February 1st 2018, 6:00PM
Open to public
Reception will follow
Tulane University
Freeman Auditorium Woldenberg Art Center
7018-7098 Plum St, New Orleans, LA 70118

As AI is becoming more pervasive in our life, its impact on society is more significant and concerns and issues are raised regarding aspects such as value alignment, data handling and bias, regulations, and workforce displacement. Recognizing the importance of providing scientifically sound and reliable information on this topic, the AAAI/ACM Conference on Artificial Intelligence, Ethics and Society will open its program with a panel open to the public.

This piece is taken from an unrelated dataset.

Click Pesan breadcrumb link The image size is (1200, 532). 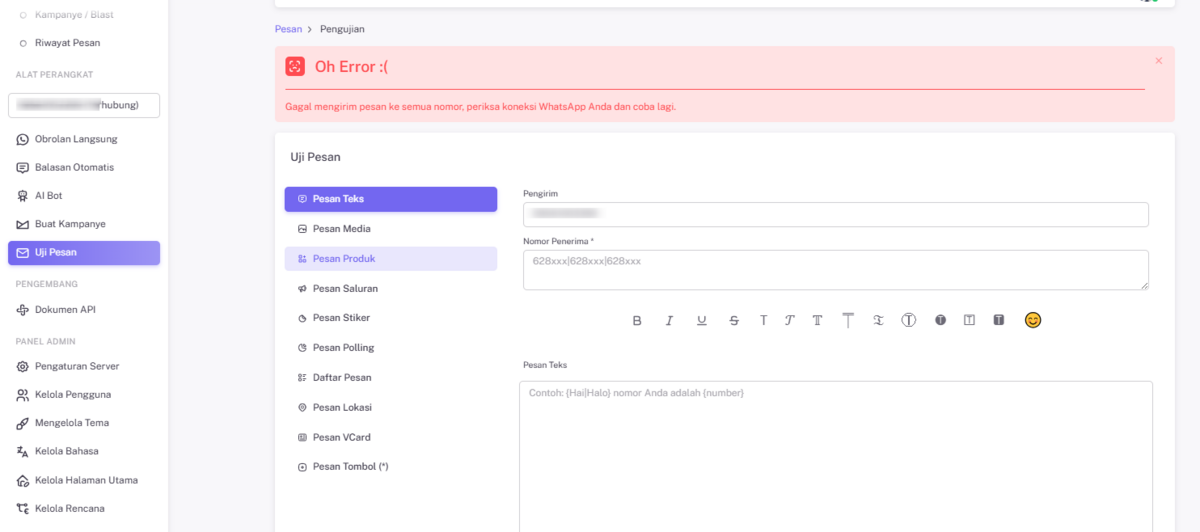288,29
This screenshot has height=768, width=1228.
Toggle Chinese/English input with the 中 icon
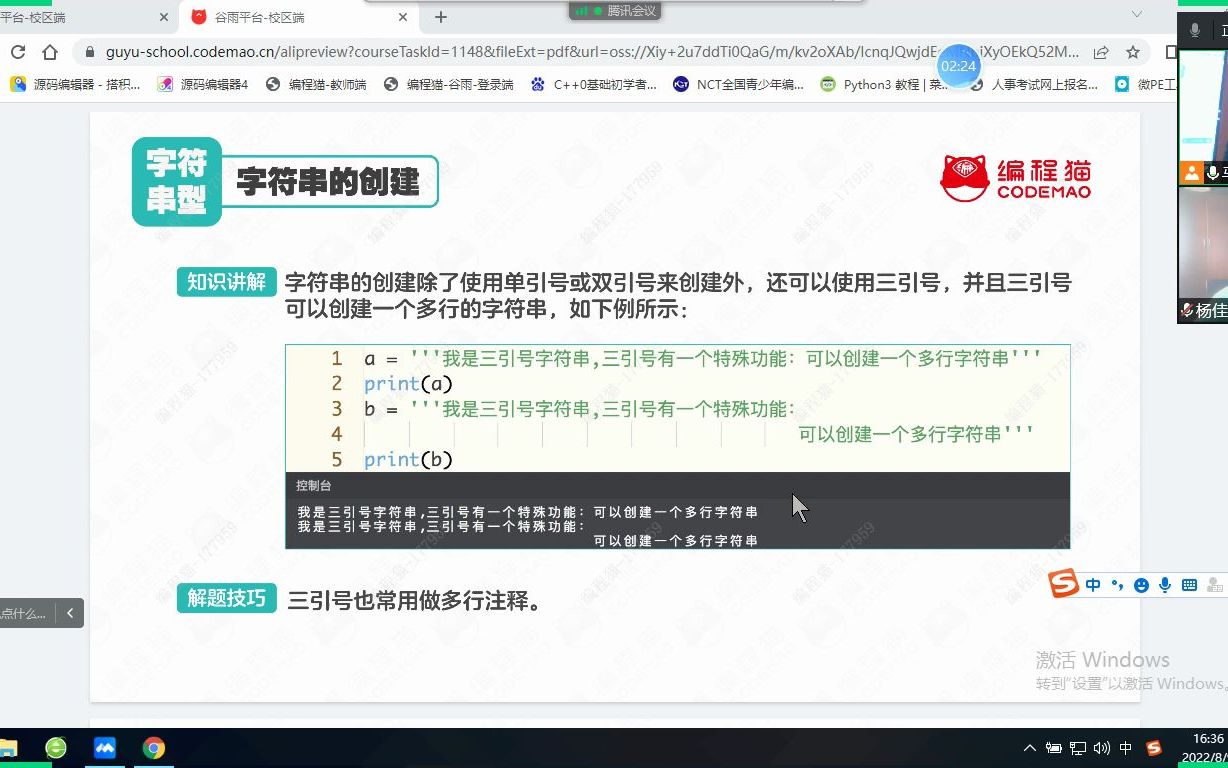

World class researchers from different disciplines and best selling authors will elaborate on the impact of AI on modern society and will answer questions from the public.

Moderator: Brent Venable, Tulane University


  • Paula Boddington (Oxford University)
  • Jason Furman (Harvard University)
  • Peter Stone (UT Austin)
  • Wendell Wallach (Yale University)

Panel 2: Prioritizing Ethical Considerations in Intelligent and Autonomous Systems – Who Sets the Standards?

Feb.2nd, 2018 from 5:30-6:30pm

Traditionally, product engineering standards have focused squarely on issues of technological interoperability and safety.  While considerations along these lines can be extremely complex, standards have not overtly tackled applied ethical issues directly when being created.

Today, however, organizations like The British Standards Institute (BSI) with their BS 8611: Robots and robotic devices: Guide to the ethical design and application of robots and robotic systems Standard, and IEEE's P7000 suite of thirteen standardization projects are creating a new paradigm in the field.

While dealing with intelligent and autonomous technologies, these standards and standardization projects are also providing detailed guidelines or requirements to help organizations institute new levels of transparency, accountability and traceability that can build trust and maximize innovation while avoiding negative unintended consequences.

Moderator: John Havens, IEEE


  • Takashi Egawa (NEC Corporation)
  • Simson L. Garfinkel (USACM)
  • John C. Havens (IEEE)
  • Dan Palmer (The British Standards Institution)
  • Annette Reilly (IEEE)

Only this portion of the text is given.